PD-1 blockade during chronic SIV infection reduces hyperimmune activation and microbial translocation in rhesus macaques

Abstract

Hyperimmune activation is a strong predictor of disease progression during pathogenic immunodeficiency virus infections and is mediated in part by sustained type I IFN signaling in response to adventitious microbial infection. The immune inhibitory receptor programmed death-1 (PD-1) regulates functional exhaustion of virus-specific CD8(+) T cells during chronic infections, and in vivo PD-1 blockade has been shown to improve viral control of SIV. Here, we show that PD-1 blockade during chronic SIV infection markedly reduced the expression of transcripts associated with type I IFN signaling in the blood and colorectal tissue of rhesus macaques (RMs). The effect of PD-1 blockade on type I IFN signaling was durable and persisted even under conditions of high viremia. Reduced type I IFN signaling was associated with enhanced expression of some of the junction-associated genes in colorectal tissue and with a profound decrease in plasma LPS levels, suggesting a possible repair of gut-associated junctions and decreased microbial translocation into the blood. PD-1 blockade enhanced immunity to gut-resident pathogenic bacteria, control of gut-associated opportunistic infections, and survival of SIV-infected RMs. Our results suggest PD-1 blockade as a potential novel therapeutic approach to enhance combination antiretroviral therapy by suppressing hyperimmune activation in HIV-infected individuals.

Figure 1. PD-1 blockade downregulates type I IFN responses in SIV-infected RMs.

(A) IPA of differentially regulated genes (P < 0.05 and >1.5-fold change) in blood and colorectum (Gut) of SIV-infected RMs at 14 days following PD-1 blockade. Percentage of genes that were up- or downregulated in a pathway in the PD-1 antibody–treated (n = 5) compared with control antibody–treated group (n = 3) are shown. (B) Heat maps of ISGs in SIV-negative (Uninfected; n = 4), control antibody–treated (Control, n = 3), and PD-1 antibody–treated (PD-1, n = 5) animals that were significantly downregulated at 14 days following PD-1 blockade. Mean mRNA expression for each group is shown. The fold changes (FC) in the PD-1 group compared with control group are shown. (C) qPCR analysis of MX1 mRNA in gut tissue of early chronic animals. Fold changes represent fold increase relative to preinfection value of the same RM. Arrows indicate the time of antibody treatments. (D) SIV RNA copies in the gut of PD-1– and control antibody–treated early chronic RMs. *P < 0.05.
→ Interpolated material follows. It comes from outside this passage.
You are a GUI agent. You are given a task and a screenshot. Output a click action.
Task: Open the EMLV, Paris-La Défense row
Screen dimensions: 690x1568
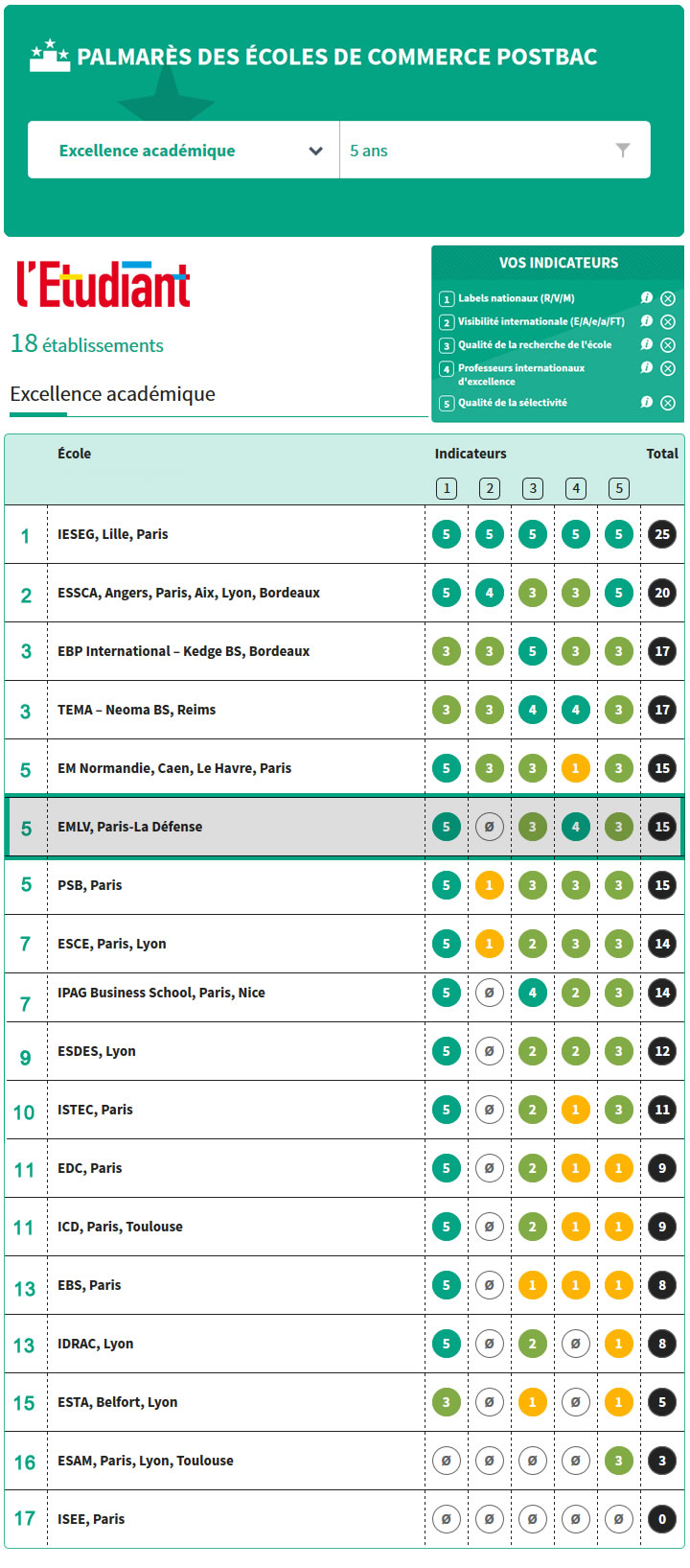(345, 827)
Figure 2. PD-1 blockade enhances gut junction–associated gene expression and reduces microbial translocation in SIV-infected RMs.

(A) Heat map of junction-associated genes in the control antibody–treated (n = 3) and PD-1 antibody–treated (n = 5) animals that were significantly upregulated at 14 days following PD-1 blockade. Mean mRNA expression for each group is shown. The fold changes in the PD-1 group compared with the control antibody–treated group are shown. (B) qPCR analysis of CLDN5, JAM2, and Cx45 junctional genes in gut tissue. Fold changes represent fold increase relative to the average expression in 6 SIV-infected control RMs. (C) LPS levels in plasma in PD-1 antibody– and control antibody–treated SIV-infected RMs. Arrows indicate the time of antibody treatments. The LPS levels in the PD-1 group were significantly lower (P = 0.009; Wilcoxon rank-sum test) than in the control group at 90 days following blockade.

Figure 3. In vivo PD-1 blockade enhances immunity to pathogenic gut bacteria, decreases occurrence of opportunistic infections, and prolongs survival of SIV-infected RMs.

(A) Anti-Campylobacter antibody titers in serum. (B) IFN-γ⁺ CD8⁺ T cell responses in blood. Pre, 0–25 days prior to initiation of antibody therapy. IFN-γ⁺CD8⁺ T cell responses in the PD-1 group at 14 days and 90 days following blockade were significantly greater than in the control group (P < 0.01; Wilcoxon rank-sum test). (C) Incidence of non-SIV-related opportunistic infections in controls (8 no antibody–treated and 3 control antibody–treated) or PD-1 antibody–treated (PD-1) SIV-infected early chronic RMs. See Supplemental Tables 1 and 2 for details about the nature of opportunistic infections. Shaded region indicates the period of antibody treatments. *P = 0.01, t test. (D) Kaplan-Meier survival plot of SIV-infected RMs shown in C. The 8 SIV-infected RMs in the “no antibody” control group were selected based on set point plasma viral load (between 10⁶ and 10⁷) to match with the set point viral load in the early chronic PD-1 group at the initiation of PD-1 blockade.